If set to TRUE, inform the user of progress by announcing the beginning of each step of the modeling process. Default is FALSE.

save_rds

Optional: if a filepath and name is specified (e.g., save_rds = "~/dir/my_results.rds"), then the model results are saved to the provided location. Defaults to NULL, which does not save the result.

return_fit

Optional: a logical value indicating whether the fitted model should be returned as a plmm object in the current (assumed interactive) session. Defaults to TRUE.

...

Additional arguments to get_data()

Value

A list which includes 16 items:

  • std_X: The standardized design matrix. If design matrix is filebacked, the descriptor for the filebacked data is returned using bigmemory::describe().

  • std_X_details: Metadata for std_X.

  • std_X_n: Number of rows in std_X.

  • std_X_p: Number of columns in std_X.

  • y: Original outcome vector.

  • y_name: Variable name of y.

  • centered_y: The centered outcome vector.

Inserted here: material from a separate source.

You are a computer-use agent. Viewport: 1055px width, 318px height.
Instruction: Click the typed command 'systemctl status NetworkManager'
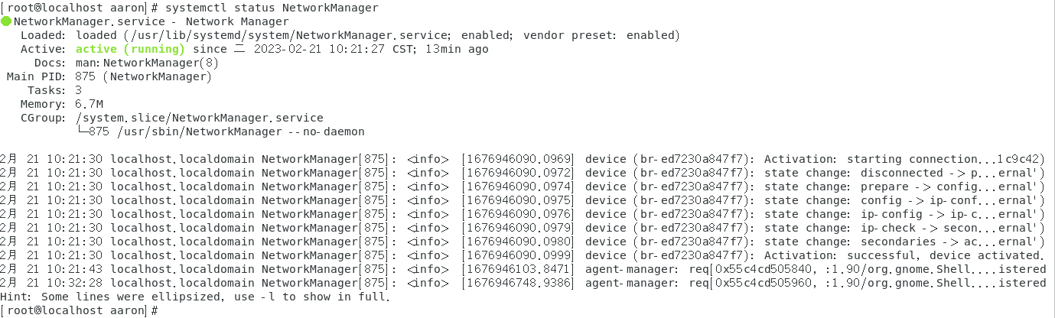pyautogui.click(x=271, y=8)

  • K: The relationship matrix (as passed by plmm(), may be NULL)

  • eta: Estimated proportion of the variance in the outcome attributable to population/correlation structure (as passed by plmm(), may be NULL)

  • fbm_flag: Logical, is std_X filebacked?

  • plink_flag: Logical, does std_X originate from PLINK files?

  • penalty: A character string indicating the penalty type.

  • gamma: Tuning parameter for the SCAD or MCP penalties.

  • init: Initialized values for beta coefficients.

  • dfmax: Maximum number of non-zero coefficients that may enter the model.

  • n: Number of rows in the original design matrix prior to standardization procedures.

  • p: Number of columns in the original design matrix prior to standardization procedures.